[Stored data entries]
·····
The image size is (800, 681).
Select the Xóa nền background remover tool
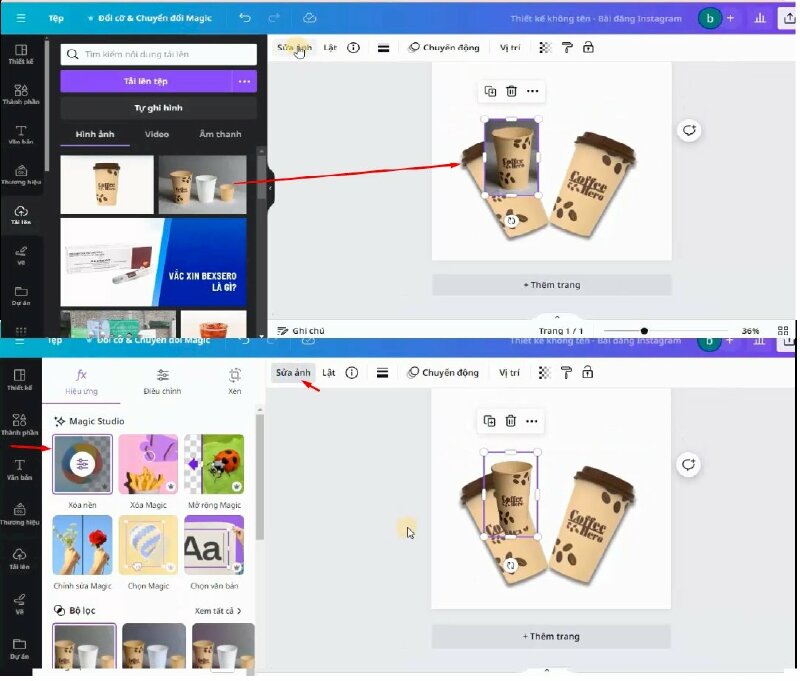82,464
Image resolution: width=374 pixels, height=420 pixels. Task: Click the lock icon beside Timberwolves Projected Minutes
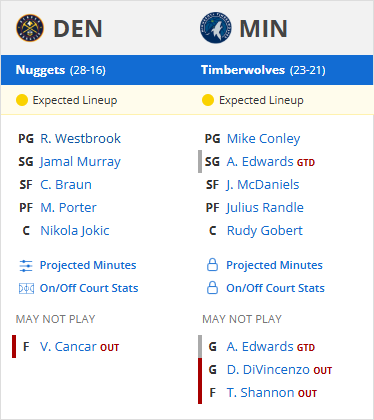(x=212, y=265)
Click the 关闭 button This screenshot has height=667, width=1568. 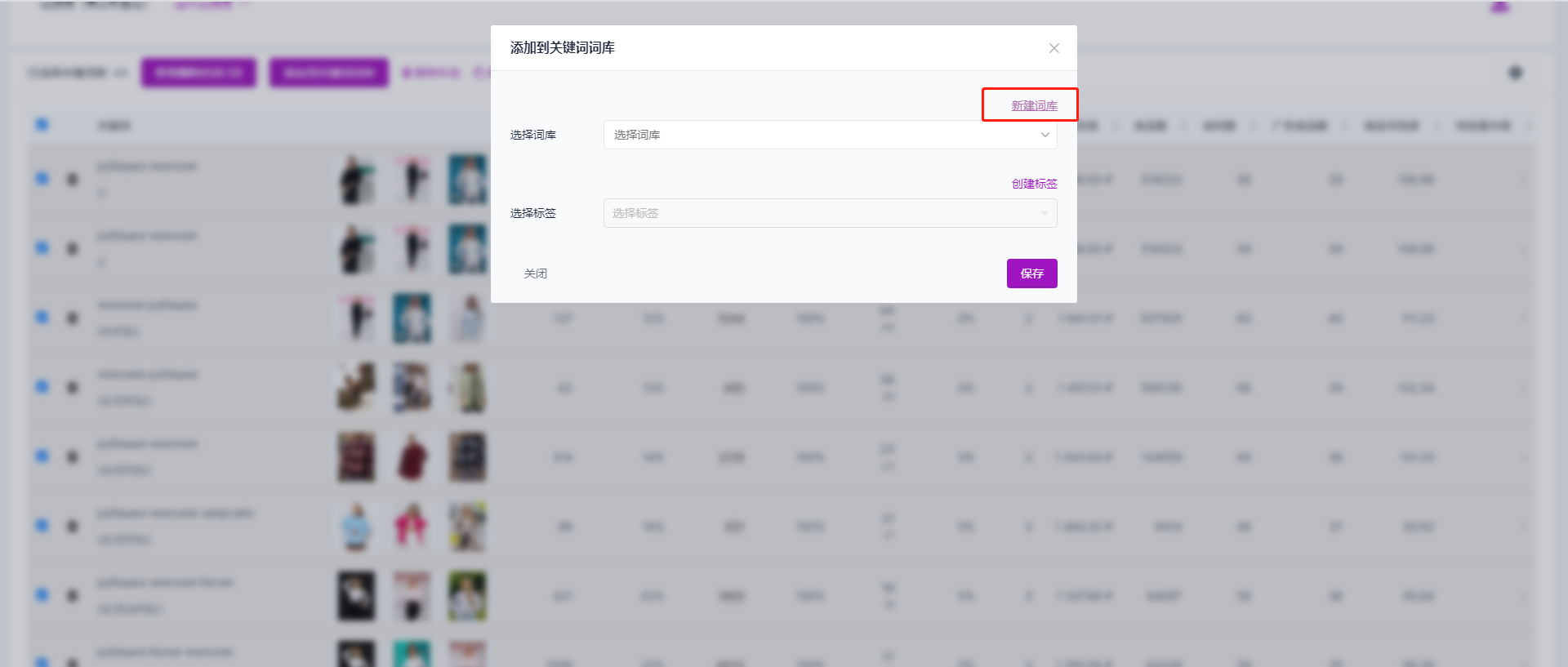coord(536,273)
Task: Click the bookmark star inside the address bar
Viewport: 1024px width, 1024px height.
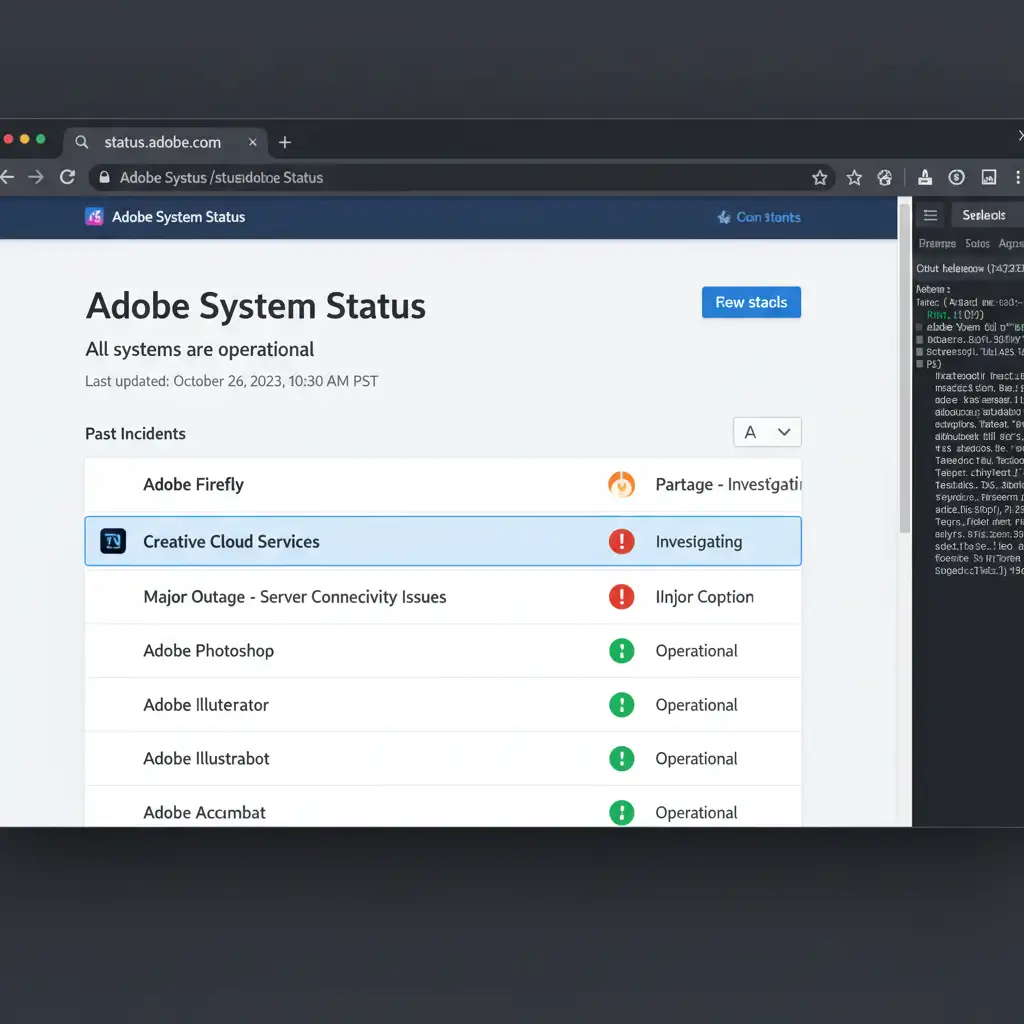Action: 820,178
·····
__Your objective__
Start at the line holding "Task: Click the bookmark" and stop at the last line of the entries above. Repeat those lines exactly, pictures excluded.

__Exercise output__
Task: Click the bookmark star inside the address bar
Viewport: 1024px width, 1024px height.
Action: 820,178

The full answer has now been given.